**WHAT TO DO**
Lines that contain the string "computer" are the ones to list; copy all of them from the records.

**EXTRACTED RECORDS**
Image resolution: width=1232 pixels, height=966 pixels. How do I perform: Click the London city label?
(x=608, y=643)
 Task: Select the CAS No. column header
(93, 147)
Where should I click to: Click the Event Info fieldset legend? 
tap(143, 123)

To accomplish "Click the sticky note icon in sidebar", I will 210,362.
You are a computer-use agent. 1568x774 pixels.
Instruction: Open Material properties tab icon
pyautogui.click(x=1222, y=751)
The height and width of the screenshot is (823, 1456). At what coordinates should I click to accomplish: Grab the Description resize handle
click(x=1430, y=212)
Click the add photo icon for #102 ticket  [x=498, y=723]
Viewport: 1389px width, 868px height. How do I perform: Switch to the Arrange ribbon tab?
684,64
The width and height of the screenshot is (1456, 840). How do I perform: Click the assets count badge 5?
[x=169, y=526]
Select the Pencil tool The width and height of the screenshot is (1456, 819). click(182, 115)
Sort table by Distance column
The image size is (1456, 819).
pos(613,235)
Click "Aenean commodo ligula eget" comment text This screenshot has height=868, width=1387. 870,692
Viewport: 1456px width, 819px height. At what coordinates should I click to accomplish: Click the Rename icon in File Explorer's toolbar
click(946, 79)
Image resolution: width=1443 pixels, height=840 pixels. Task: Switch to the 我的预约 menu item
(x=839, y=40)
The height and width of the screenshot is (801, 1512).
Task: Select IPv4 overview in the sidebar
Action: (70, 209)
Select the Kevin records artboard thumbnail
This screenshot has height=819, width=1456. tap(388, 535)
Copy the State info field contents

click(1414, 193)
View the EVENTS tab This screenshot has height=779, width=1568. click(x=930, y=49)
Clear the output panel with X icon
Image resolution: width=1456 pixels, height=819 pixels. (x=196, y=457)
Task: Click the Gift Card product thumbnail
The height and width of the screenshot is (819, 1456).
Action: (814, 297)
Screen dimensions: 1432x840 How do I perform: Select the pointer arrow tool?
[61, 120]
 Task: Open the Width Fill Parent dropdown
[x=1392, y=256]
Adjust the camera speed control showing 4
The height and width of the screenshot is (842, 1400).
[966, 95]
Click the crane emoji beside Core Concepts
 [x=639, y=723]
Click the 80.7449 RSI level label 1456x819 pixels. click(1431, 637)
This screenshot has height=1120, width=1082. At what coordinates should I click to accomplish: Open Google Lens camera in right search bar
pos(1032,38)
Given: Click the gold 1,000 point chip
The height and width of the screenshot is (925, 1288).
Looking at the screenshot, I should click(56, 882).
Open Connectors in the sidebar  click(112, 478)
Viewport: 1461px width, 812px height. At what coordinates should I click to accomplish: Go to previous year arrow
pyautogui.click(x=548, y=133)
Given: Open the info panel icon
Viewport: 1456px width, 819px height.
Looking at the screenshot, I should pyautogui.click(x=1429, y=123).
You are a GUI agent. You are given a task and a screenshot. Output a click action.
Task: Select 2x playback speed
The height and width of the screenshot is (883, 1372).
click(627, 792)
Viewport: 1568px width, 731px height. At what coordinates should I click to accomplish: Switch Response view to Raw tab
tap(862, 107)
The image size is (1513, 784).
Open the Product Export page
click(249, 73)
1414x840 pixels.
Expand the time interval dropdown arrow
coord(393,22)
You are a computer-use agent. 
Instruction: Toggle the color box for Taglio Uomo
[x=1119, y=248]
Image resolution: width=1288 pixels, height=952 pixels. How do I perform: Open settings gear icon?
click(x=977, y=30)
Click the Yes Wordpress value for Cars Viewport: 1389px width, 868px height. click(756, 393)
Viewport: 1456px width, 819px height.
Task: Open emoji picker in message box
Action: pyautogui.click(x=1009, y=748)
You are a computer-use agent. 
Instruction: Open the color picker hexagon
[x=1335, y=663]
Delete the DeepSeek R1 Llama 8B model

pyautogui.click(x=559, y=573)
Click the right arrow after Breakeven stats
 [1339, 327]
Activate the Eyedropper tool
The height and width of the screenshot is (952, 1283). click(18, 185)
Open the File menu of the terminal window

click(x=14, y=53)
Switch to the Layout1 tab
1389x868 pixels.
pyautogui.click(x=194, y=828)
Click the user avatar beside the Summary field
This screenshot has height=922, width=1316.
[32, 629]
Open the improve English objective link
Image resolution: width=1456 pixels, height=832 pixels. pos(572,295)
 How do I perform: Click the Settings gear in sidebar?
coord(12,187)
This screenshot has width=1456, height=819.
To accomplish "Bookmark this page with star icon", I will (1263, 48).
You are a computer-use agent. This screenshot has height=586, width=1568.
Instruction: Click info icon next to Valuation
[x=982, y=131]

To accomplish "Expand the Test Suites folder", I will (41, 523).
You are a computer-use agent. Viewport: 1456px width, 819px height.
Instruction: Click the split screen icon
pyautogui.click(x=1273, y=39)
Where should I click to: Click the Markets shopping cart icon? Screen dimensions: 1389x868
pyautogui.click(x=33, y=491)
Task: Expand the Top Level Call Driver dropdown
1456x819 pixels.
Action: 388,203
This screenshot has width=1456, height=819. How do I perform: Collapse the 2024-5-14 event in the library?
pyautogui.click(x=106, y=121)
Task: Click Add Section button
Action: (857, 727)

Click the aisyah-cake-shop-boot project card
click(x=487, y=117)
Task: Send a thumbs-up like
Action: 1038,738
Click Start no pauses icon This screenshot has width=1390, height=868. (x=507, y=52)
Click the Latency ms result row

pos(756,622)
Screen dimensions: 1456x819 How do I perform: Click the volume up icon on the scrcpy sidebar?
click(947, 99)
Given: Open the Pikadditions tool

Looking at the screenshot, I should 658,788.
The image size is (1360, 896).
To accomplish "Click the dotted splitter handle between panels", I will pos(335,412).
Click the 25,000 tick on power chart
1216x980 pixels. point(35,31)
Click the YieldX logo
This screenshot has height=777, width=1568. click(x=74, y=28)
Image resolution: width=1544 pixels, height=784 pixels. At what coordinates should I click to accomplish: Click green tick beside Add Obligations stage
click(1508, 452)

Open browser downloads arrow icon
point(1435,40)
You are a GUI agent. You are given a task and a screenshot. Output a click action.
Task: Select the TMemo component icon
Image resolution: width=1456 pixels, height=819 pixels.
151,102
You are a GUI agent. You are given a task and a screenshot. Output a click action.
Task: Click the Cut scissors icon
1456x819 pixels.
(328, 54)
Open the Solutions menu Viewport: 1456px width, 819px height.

**RESULT OF THE TASK**
You are a computer-use agent. 1568x774 pixels.
You are a computer-use agent. 
You are a computer-use agent. 
You are a computer-use agent. This screenshot has height=586, width=1568.
You are a computer-use agent. Viewport: 1456px width, 819px height.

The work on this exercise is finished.